Afghanistan’s deputy intelligence chief Abdullah Tawheedi told CNN Wednesday that Qari Ahmadullah, the head of Taleban intelligence, was killed in eastern Afghanistan in the past two or three days.
He said the fugitive Taleban officer had been in the home of Taleban commander Mullah Taha when the house was hit by U.S. bombs.
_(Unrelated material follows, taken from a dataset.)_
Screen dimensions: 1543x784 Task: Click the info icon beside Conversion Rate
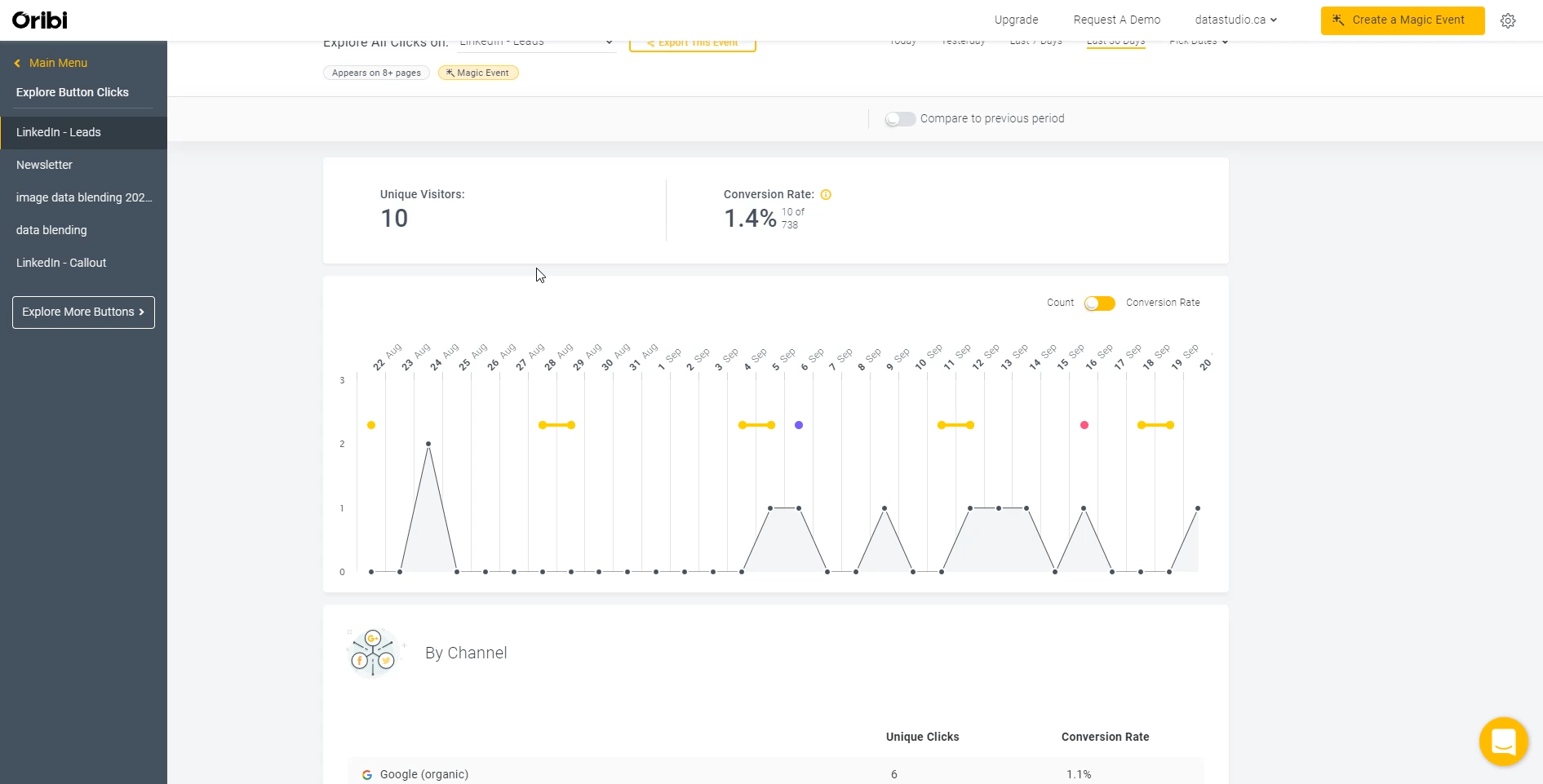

He said several others were killed in the attack, but said Mullah Taha escaped injury and remains at large.
Meanwhile, Afghan interim government and military officials say negotiations are under way in southern Afghanistan for the surrender of Taleban leader Mullah Mohammad Omar.
Western news reports quote officials as saying the fugitive cleric is thought to be holed up with about 1,500 Taleban and al-Qaida terrorist fighters near the town of Baghran 160 kilometers northwest of Kandahar.
An anti-Taleban commander is quoted by the Associated Press as saying military leaders have been negotiating for several days with Baghran’s Grand Council of tribal leaders for Mullah Omar’s surrender. Since 1996, the mullah has provided refuge to Osama bin Laden, the reputed mastermind of the September 11th terrorist attacks on the United States.
Meanwhile, a team of officers from countries contributing peacekeeping troops for Afghanistan has arrived in Kabul to prepare for the U.N.-mandated international force.
The advance team of at least 20 officers from a dozen or more countries arrived in the Afghan capital early Wednesday. The group is to survey conditions for the peacekeeping force of some 4,500 troops that will operate initially under the command of a senior British military officer.